Whit getting some rare pedal climbing in up Mt. Antero. Ian Fohrman photo.
Of course, with that kind of mission, the whole approach is different. Carrying a bike, sometimes for up to two and a half hours, is the norm, which means keeping your kit light is essential. Whit and Ian will usually make an approach with just their bike pack, some food, a rain shell, knee pads, and plenty of water. A pack appropriate for the mission–one where your top tube can rest on top of it while you hold onto the end of your handlebar with one hand and your seat with the other–is not in making bike companies’ repertoire, so some trial and error was necessary to provide a proper mount.

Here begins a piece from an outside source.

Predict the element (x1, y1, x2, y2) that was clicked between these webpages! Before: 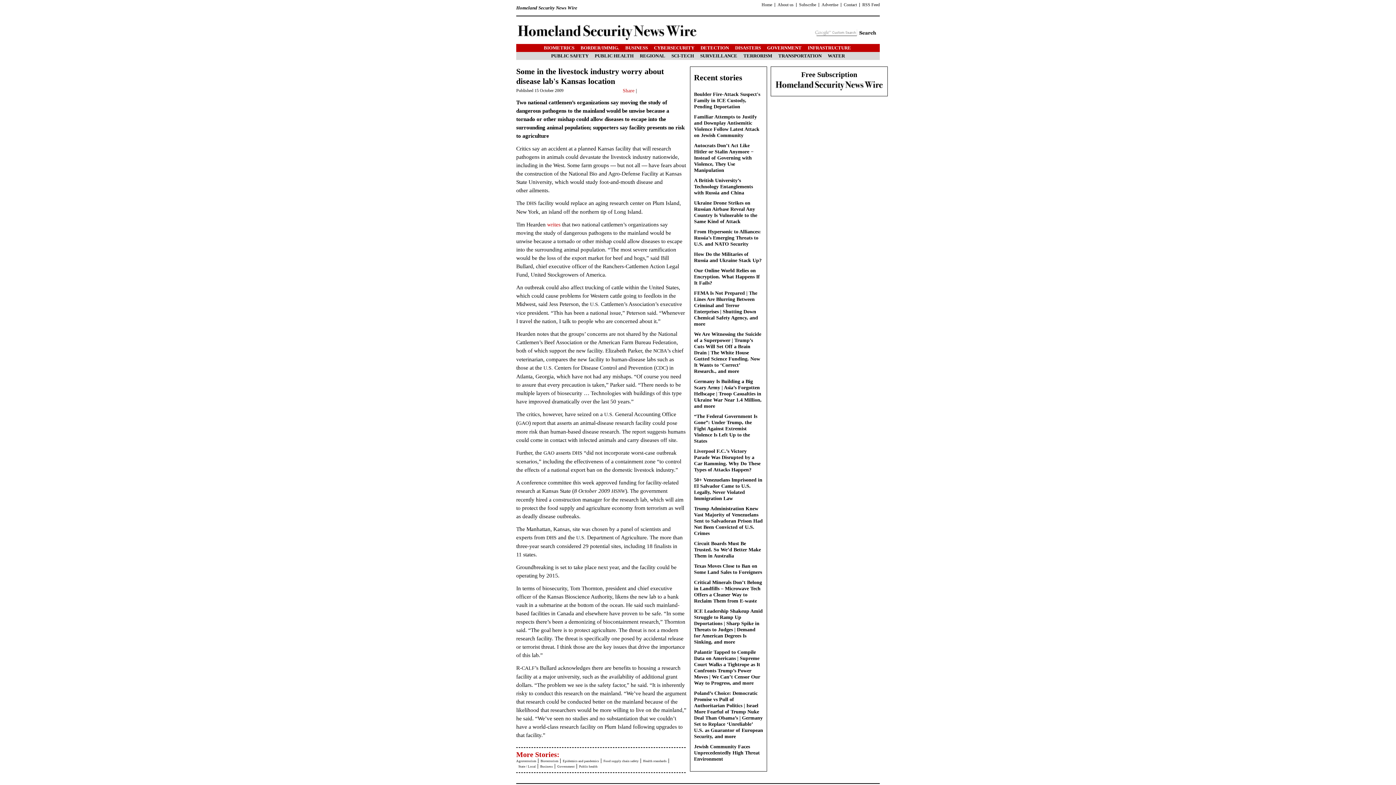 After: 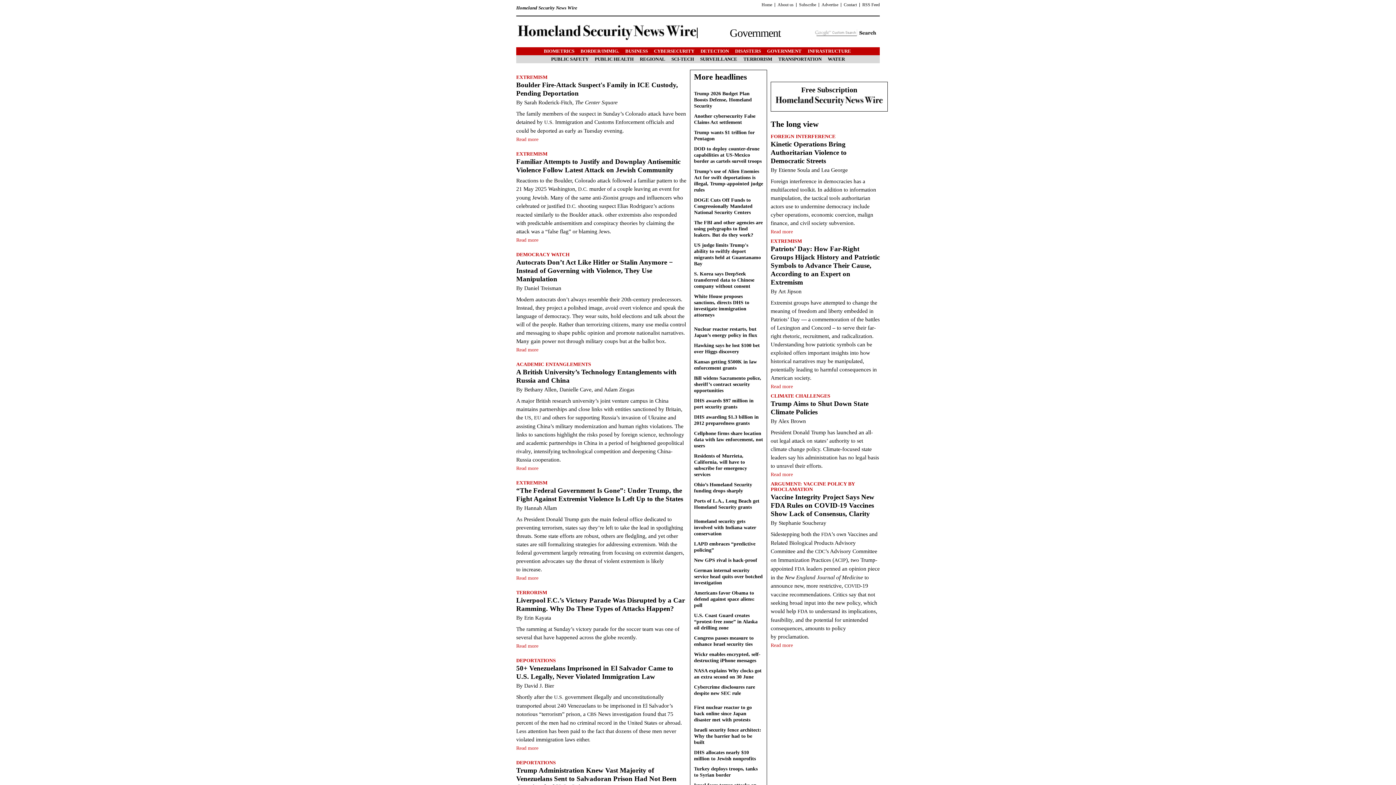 Action: bbox: (767, 45, 801, 50) label: GOVERNMENTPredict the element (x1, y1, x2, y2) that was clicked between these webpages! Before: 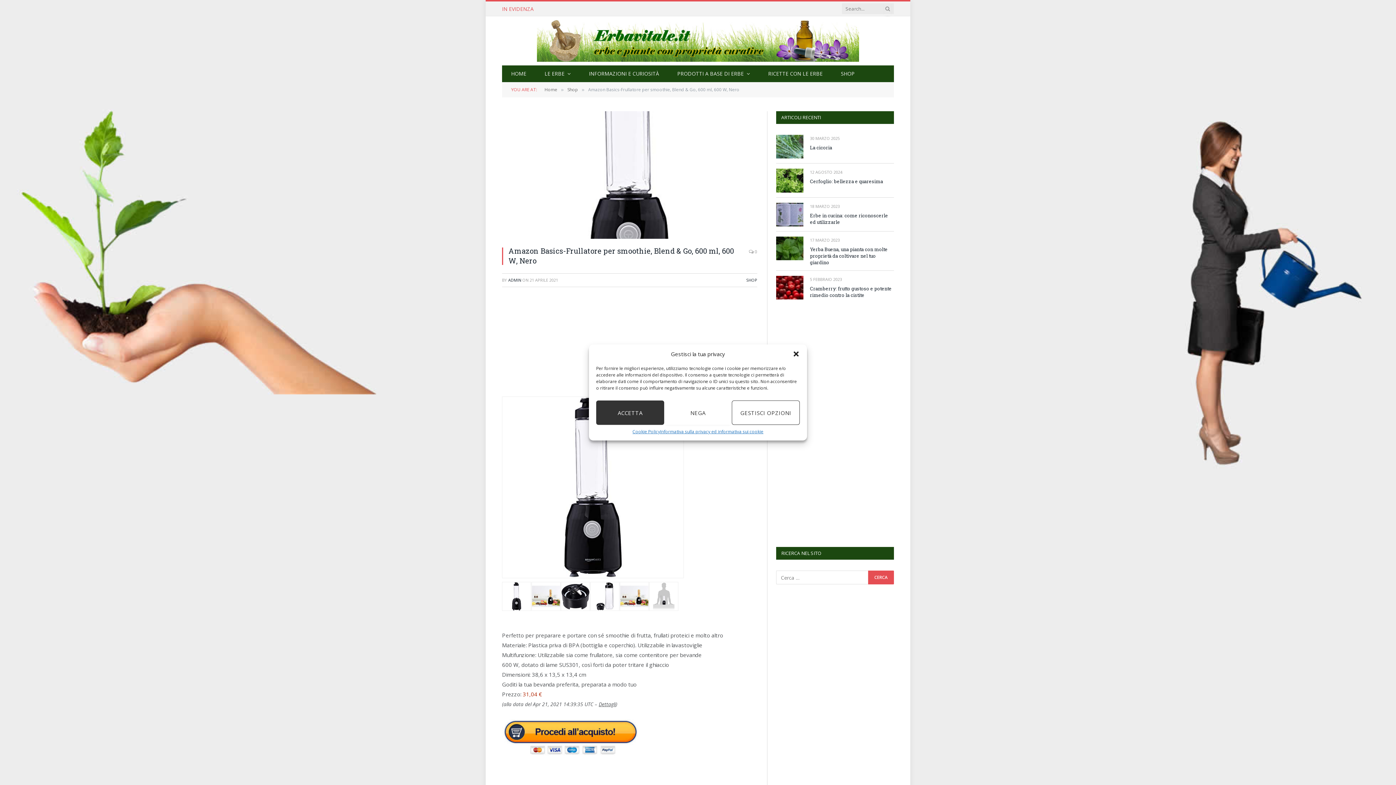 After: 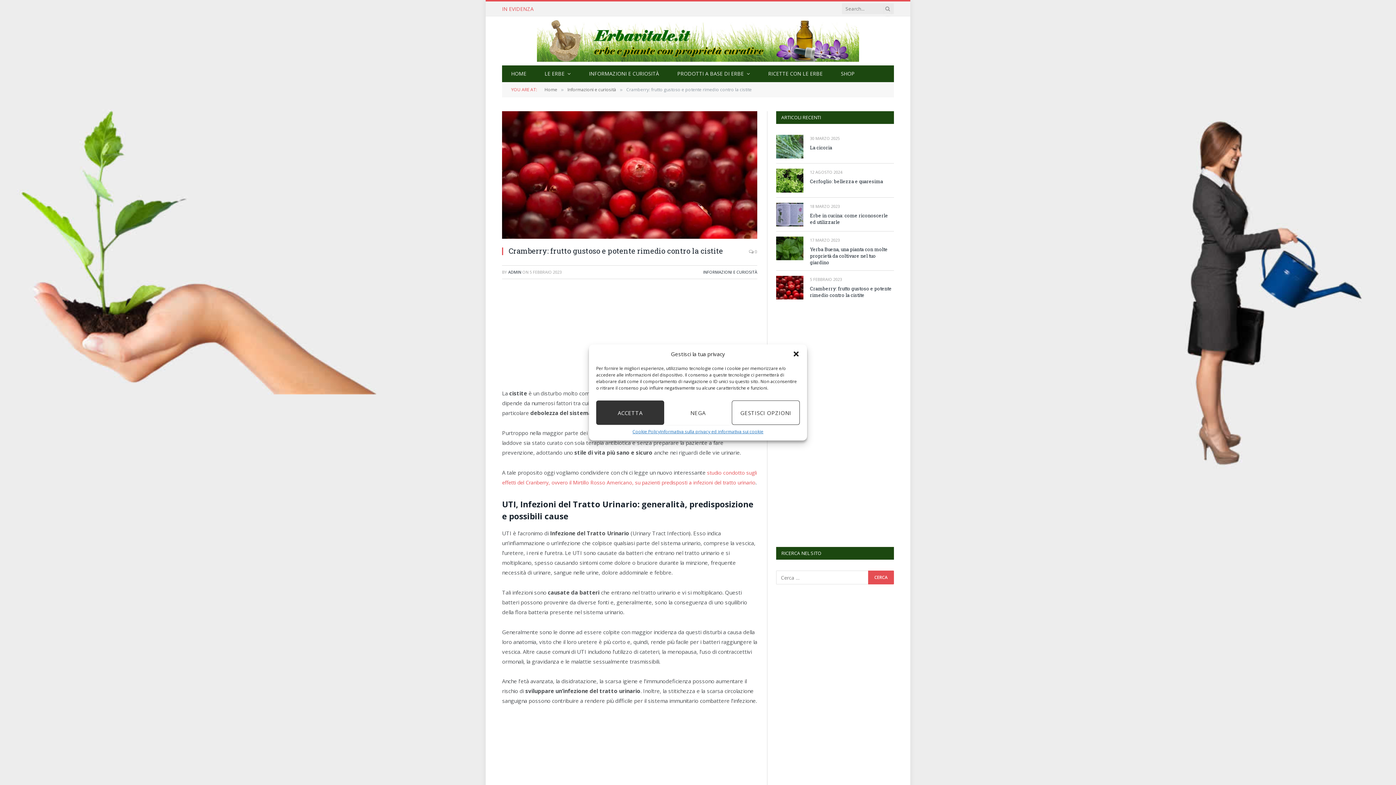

Ian rallies into the fog off the summit of Mt. Democrat. Ian Fohrman photo.
Carbon enduro bikes–Whit rides a Santa Cruz Nomad, Ian a Yeti–are the best tool for the job, with a mix of light weight for pedaling (or more often, carrying) the bike to the top and burl for handling the descent on the way down. But the flip side is the complete agony any bike owner could appreciate feeling at the sight of their precious carbon wünderbike tumbling down a scree field after a bail, or even having their downtube get pinged by rock after rock on an alpine descent.
Camping before the assault on Mt. Antero. Ian Fohrman photo.

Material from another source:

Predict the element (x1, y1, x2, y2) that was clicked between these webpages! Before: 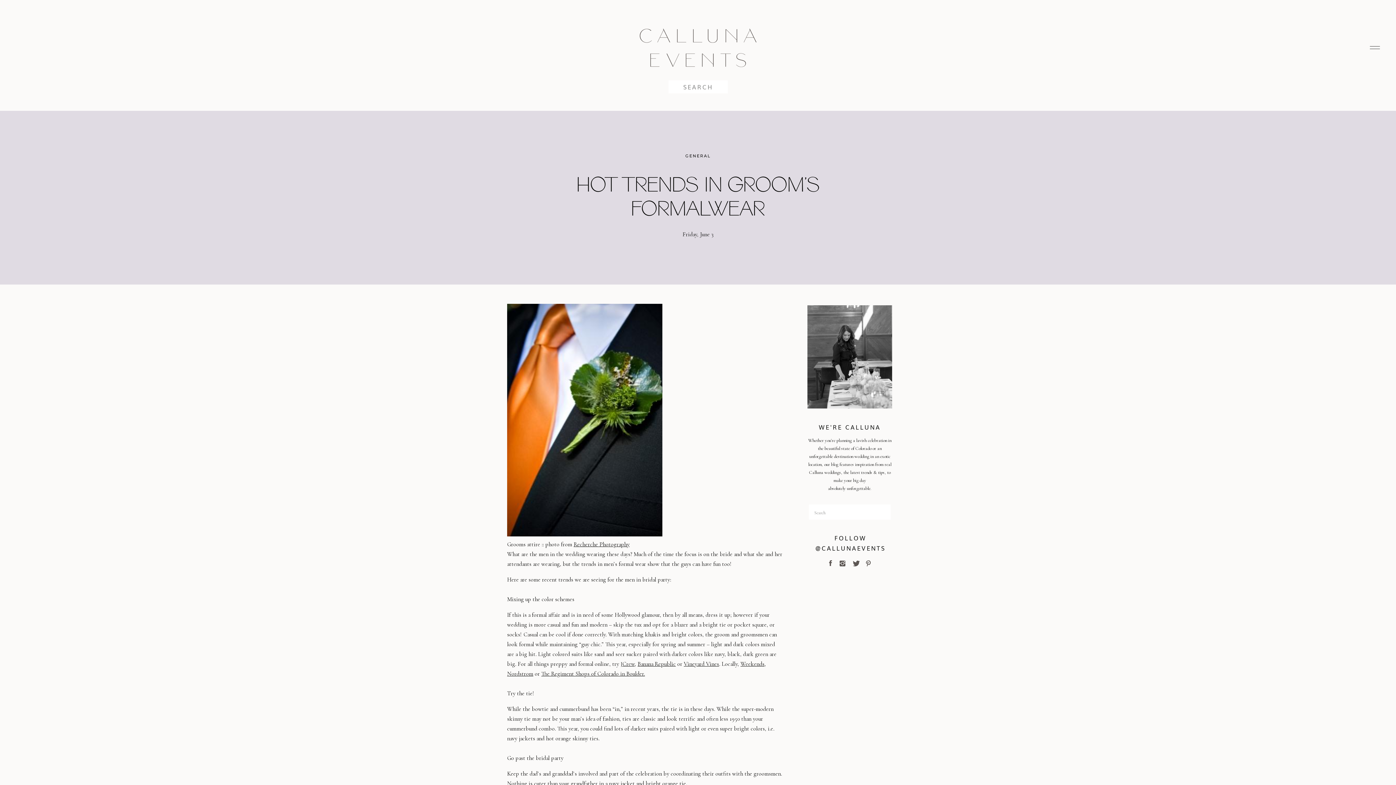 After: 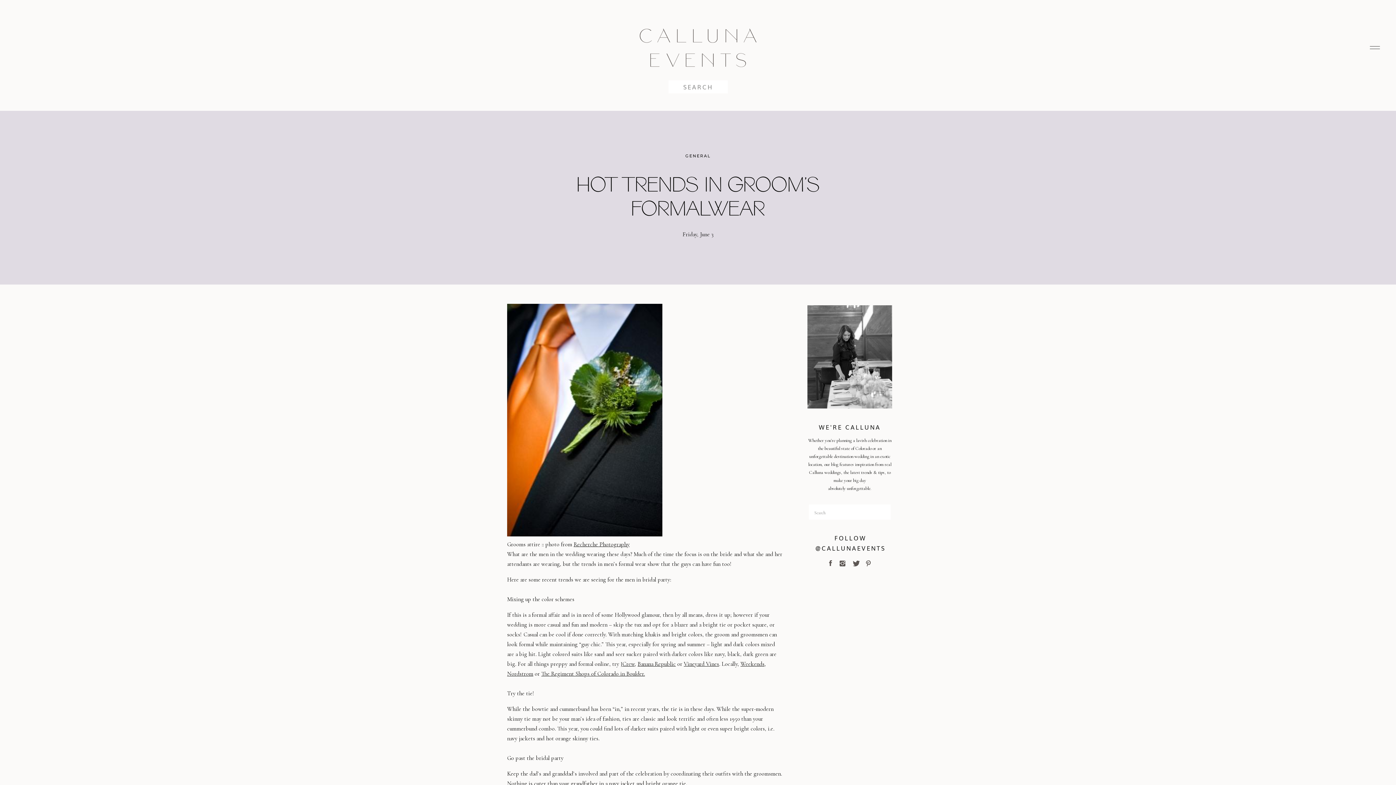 Action: bbox: (852, 560, 861, 567)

While the pair are still early in their overall objective, with four of eighteen possible peaks in the bag, they hope their bikethe14ers.com and the coverage they get of their hike-a-bike efforts doesn’t sell their impeccable radness, but rather lets riders who’d otherwise be plucking around in the valleys know that amazing trails await up high in Colorado. And that the hikers won’t kill their buzz. “We’ve run into hikers every time we’ve gone, and not a single person has given us shit, they’ve all been hyped on it and thinking it’s really cool. We really appreciate it.”